'We will be treading water for years' - Arsenal face long absence from Premier League elite, warns club legend Brady

James Westwood

'We will be treading water for years' - Arsenal face long absence from Premier League elite, warns club legend Brady image

Arsenal are facing a long absence from the Premier League elite, according to club legend Liam Brady, who fears they could be "treading water for years".

Mikel Arteta's first full season in charge at Arsenal has been disastrous so far, with the Spaniard failing to build on FA Cup and Community Shield triumphs earlier in the year.

The Gunners have slipped to 14th in the top-flight standings, 14 points behind reigning champions Liverpool having played a game more, with eight losses and two draws recorded alongside just five victories.

A 3-1 win over Chelsea at Emirates Stadium on Saturday lifted some of the pressure on Arteta but Brady thinks his old club's struggles for consistency will continue for some time.

Speaking before that London derby clash, the Arsenal great pointed the finger of blame at former chief executive Ivan Gazidis and ex-head of football Raul Sanllehi for wasting hundreds of millions on a squad of misfits.

“There was a constant battle for control on spending on transfers and contracts with Wenger," Brady, who made over 200 apperances for the Gunners between 1973 and 1980, said on the Keys and Gray Podcast.

"In the end, the manager left and Gazidis got control. The people he put in place since have been total failures.

“If you look at Gazidis’s track record on buying players and that of Raul Sanllehi – who has recently left the club – the money that’s been spent in the last five or six years, you’re talking £300 to 350 million.

“Just look at the players we have signed under Sanllehi alone. Pepe for £72m. Lille have never sold a player for £72m. Gazidis had this idea he wanted to take the power of signing players away from the manager.

"After Arsene, Unai Emery came in. He was very poor, he couldn’t even speak English, running up and down the sidelines waving his arms around. No-one knew what he wanted to do or what he was doing.

“Look at the team we’ve got now. There’s not one player we have bought apart from Gabriel Martinelli – a relatively cheap signing – who is worth any more than we paid for them.

“Look at all the rest, none of them are worth what we paid for them. You’d be lucky to get half of the cash back now in an open market.

“We didn’t challenge the Champions League positions and we got into Europe because we won the FA Cup. Arsenal fans aren’t stupid. They are looking at the team thinking: ‘This isn’t going to challenge the top four’.

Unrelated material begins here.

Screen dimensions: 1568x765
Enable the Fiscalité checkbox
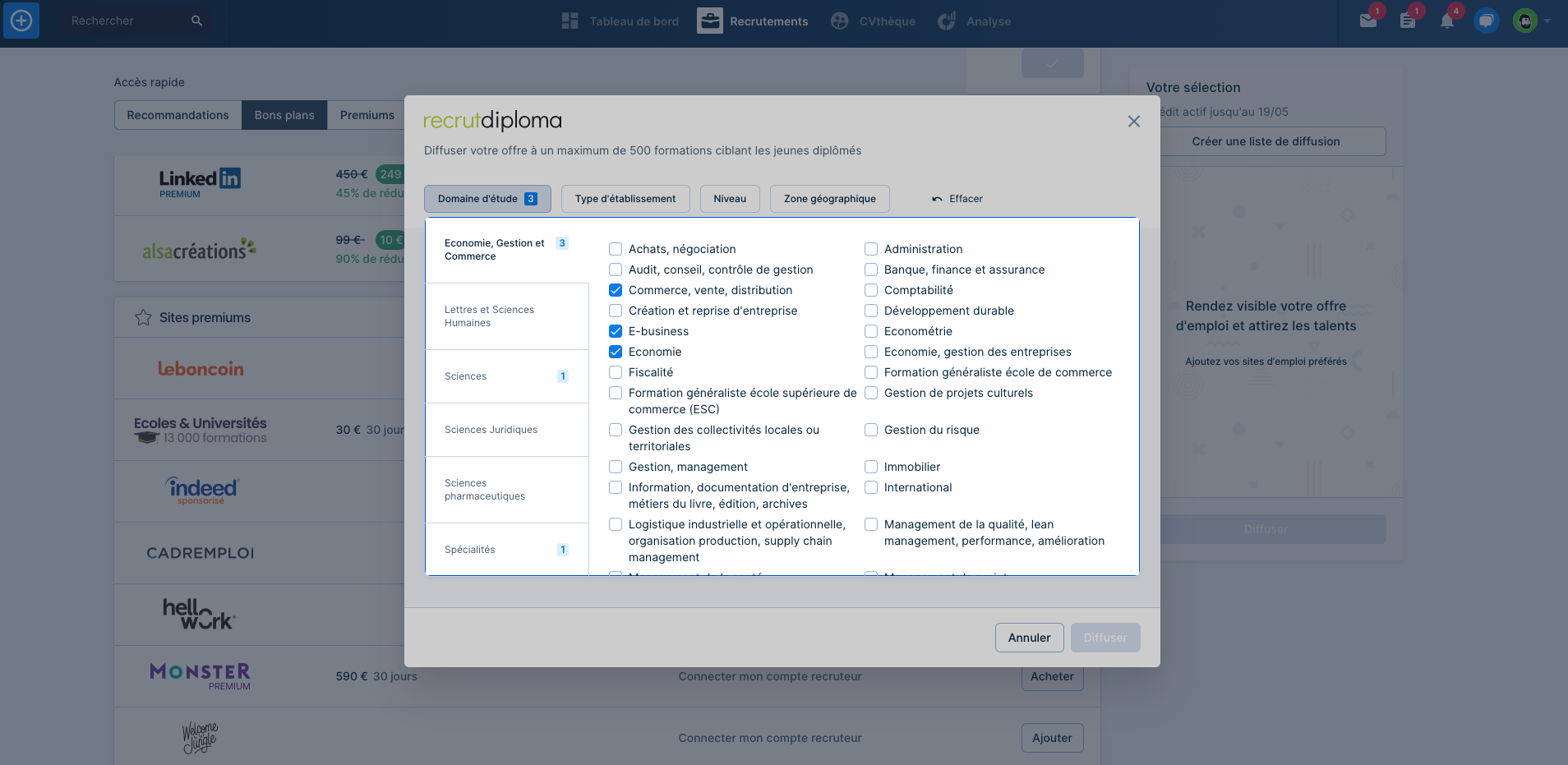(x=616, y=372)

“Unless things change with the owners and board we will be treading water for the next few years. I feel sorry for Mikel Arteta, having to unravel all this.

“It’s going to take time. I can’t see them getting back to the top unless you’ve got a brilliant manager. Arteta might be that - there’s been pluses and minuses so far - but he’s got to be given time to make sense of this.”

Brady went on to insist that Arsenal should be patient with Arteta as he tries to usher in a new era, while expressing his belief that it will be essential for the 38-year-old manager to clear out the deadwood in his squad to spark a turnaround in fortunes.

“Sanllehi did buy the players. Arteta has much more say now," Brady added. “It needs a major change. It’s going to take at least a couple of years to do it. I just hope Arteta can show he has the ability to turn it around.

“I think the kids are up to it. With the likes of Bukayo Saka and Martinelli, they have the ability and character to pull us clear. My worries lie with the seniors.

“Six or eight need to go. Granit Xhaka, Dani Ceballos, Sokratis, Shkodran Mustafi, Pepe, Willian, David Luiz – I could probably name another three if I had the squad to hand.

“We have to stick with the coach – even though he’s not experienced anything like this before – and see what happens."